26 Mart 2009

Peter Raul Rubens

Aslında çok fazla resim, tablo seven bir insan değilim. Aktivite aktivite gezinip de boyamaların önünde durup; hmmmlayan adamlardan değilim zira istesem de hmmmlayamam. Bunda çöp adamı bile yamuk yumuk çizişimin etkisi nedir bilemiyorum ama durum böyle işte...

Fakat nadir olarak hoşlandığım boyamalardan biri de şu özel merakımın olduğu Barok dönem temsilcilerinden Peter Raul Rubens'in eseri...

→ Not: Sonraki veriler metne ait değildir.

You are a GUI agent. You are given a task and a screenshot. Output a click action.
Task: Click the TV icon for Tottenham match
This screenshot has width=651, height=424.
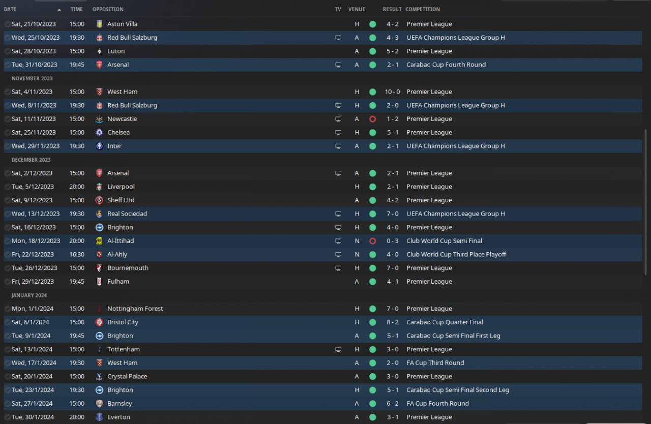(338, 349)

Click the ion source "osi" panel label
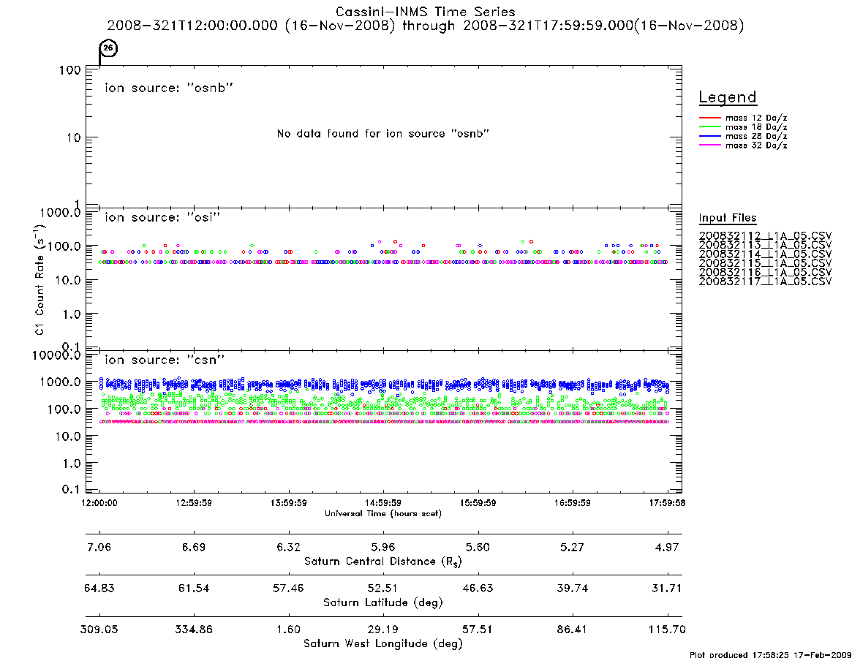pos(162,217)
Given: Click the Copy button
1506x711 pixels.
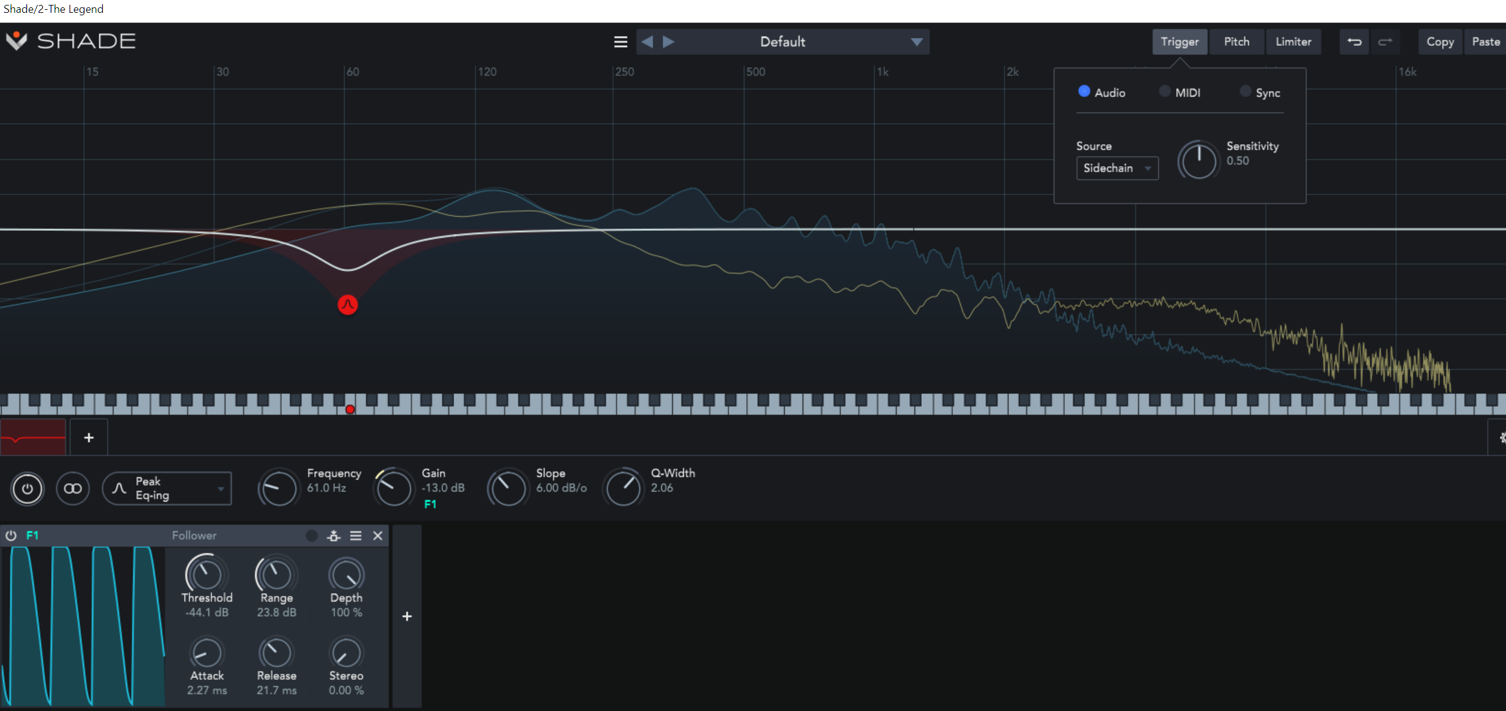Looking at the screenshot, I should click(1440, 42).
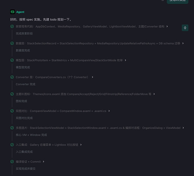The height and width of the screenshot is (176, 194).
Task: Expand the 主题补图标 Themes/Icons.axaml chevron
Action: (154, 94)
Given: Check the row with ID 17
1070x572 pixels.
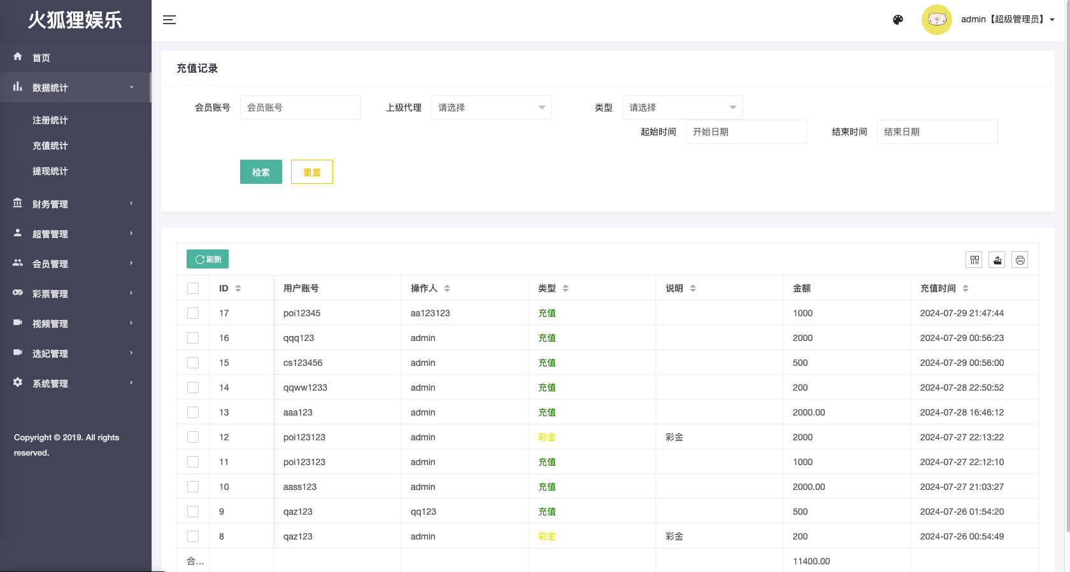Looking at the screenshot, I should (193, 313).
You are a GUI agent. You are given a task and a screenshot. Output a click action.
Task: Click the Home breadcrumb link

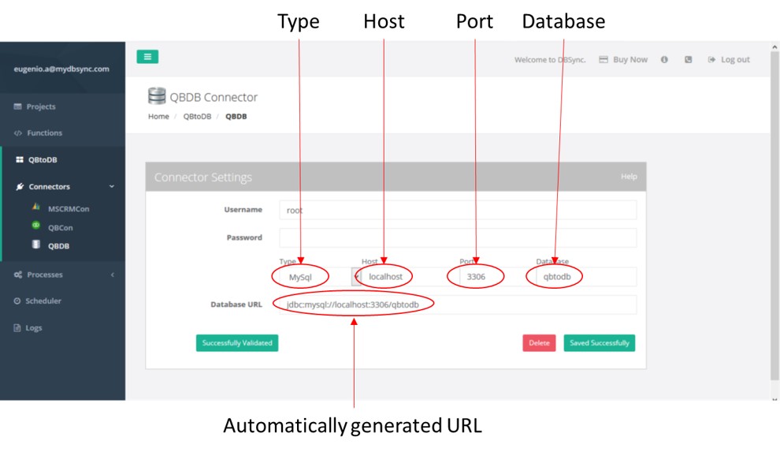158,117

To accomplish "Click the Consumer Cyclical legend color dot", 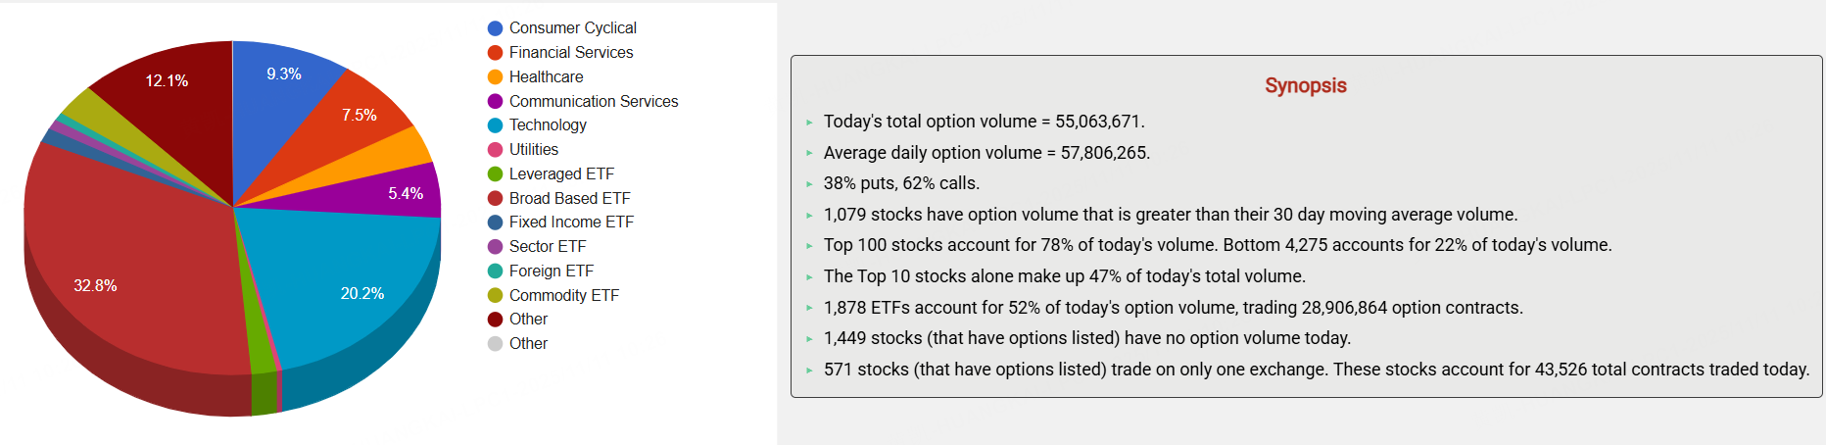I will click(x=496, y=28).
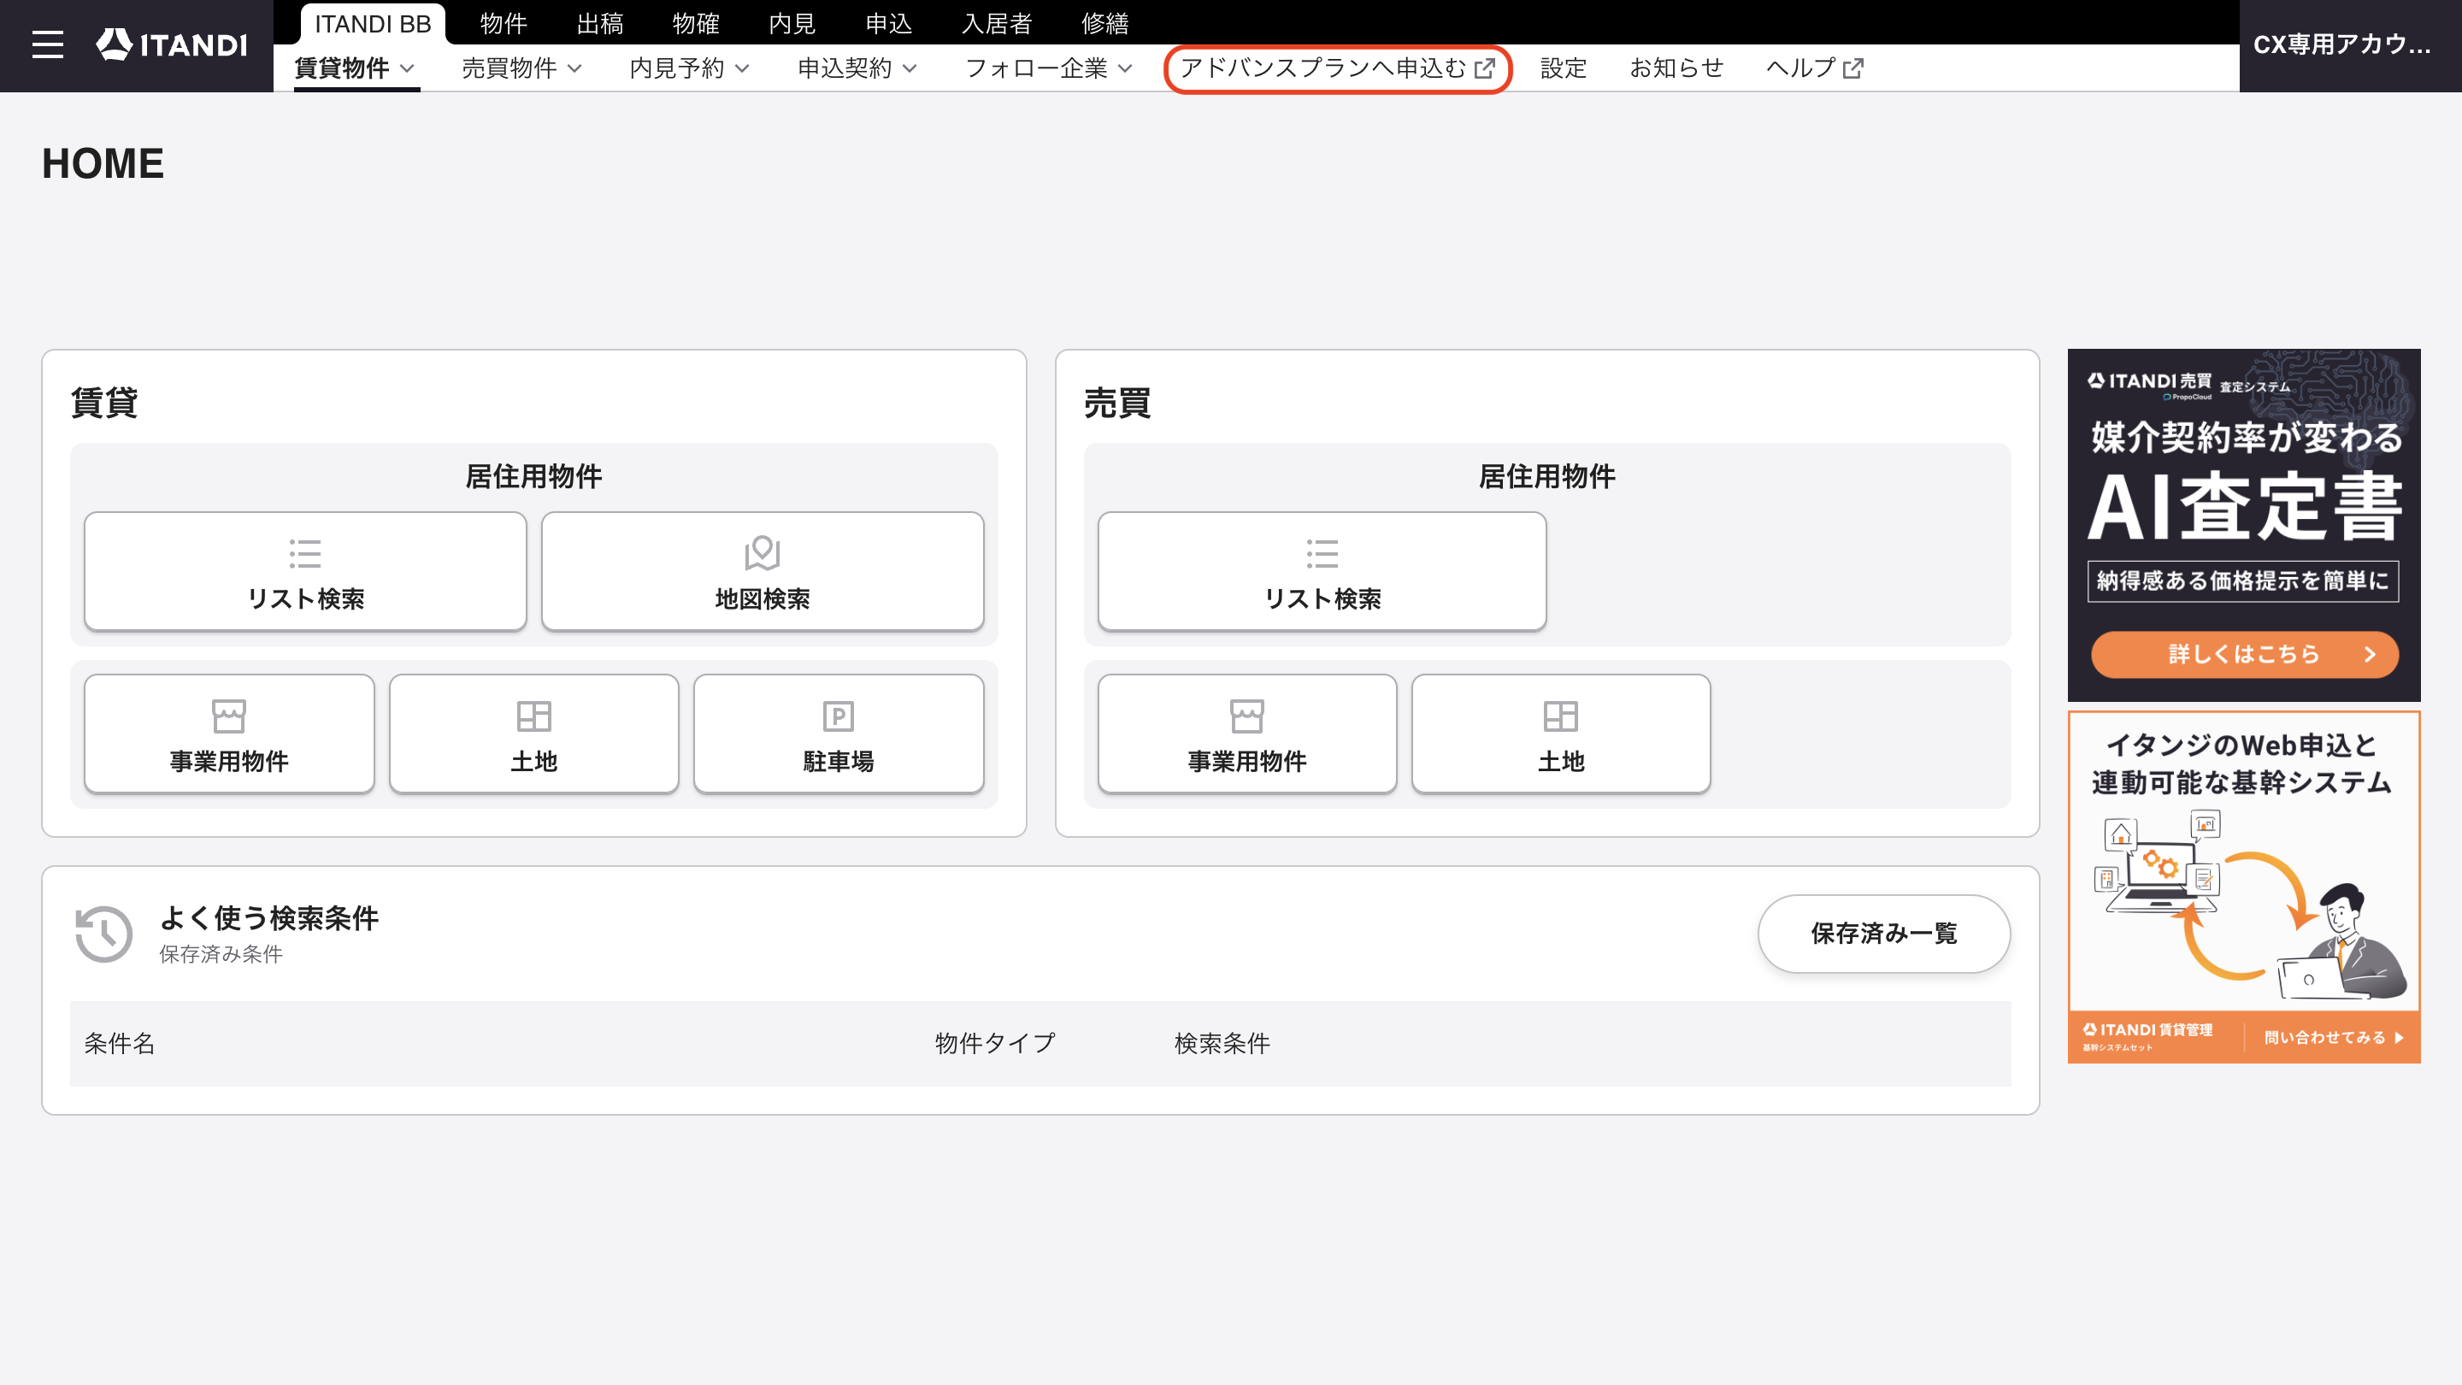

Öyküsü hoşuma gider, ilk bakışta gördüğün ile zerre uyuşmayan öyküsü...

Şimdi bakıp da, "Ne oluyor lan?!" demeyen çok az olur herhalde. Aklında hemen önsevişme hayalleri canlanmayanlar da pek az olacaktır tahminimce... Bu resimdeki iki karakterin baba ve kız olduğunu söylememden sonra biraz daha pornografiye kayarak ensest ilişkiler hakkında düşünecekler de vardır şu andan itibaren. Fakat olay bu ayrıntılardan sonra daha değişik bir seyir gösteriyor.

Kral tarafından zindana atılan, işkence gören ve aç bırakılan bir baba ve aynı zindanda onunla esir durumda olan kızı. Kızı bir şekilde babasına ulaşıp, açlıktan ölmemesi için memesinden süt emziriyor. Günlerce aç kalan babanın, boğazından geçen ılık bir süt akışı...

Zamanının tabularını yıkan ve göründüğü gibi olmayan bir eser olarak takdire şayan. Gerçi zamanının diyoruz ama şimdi de durum çok farklı değil.

Bir kadın düşünmek istemez değil mi?

"Acaba böyle bir durumda olsam bu fedakârlığı yapabilir miydim?"

Bir adam da sanırım düşünmek istemez...

"Acaba böyle durumda olsam kızımdan süt emer miydim?"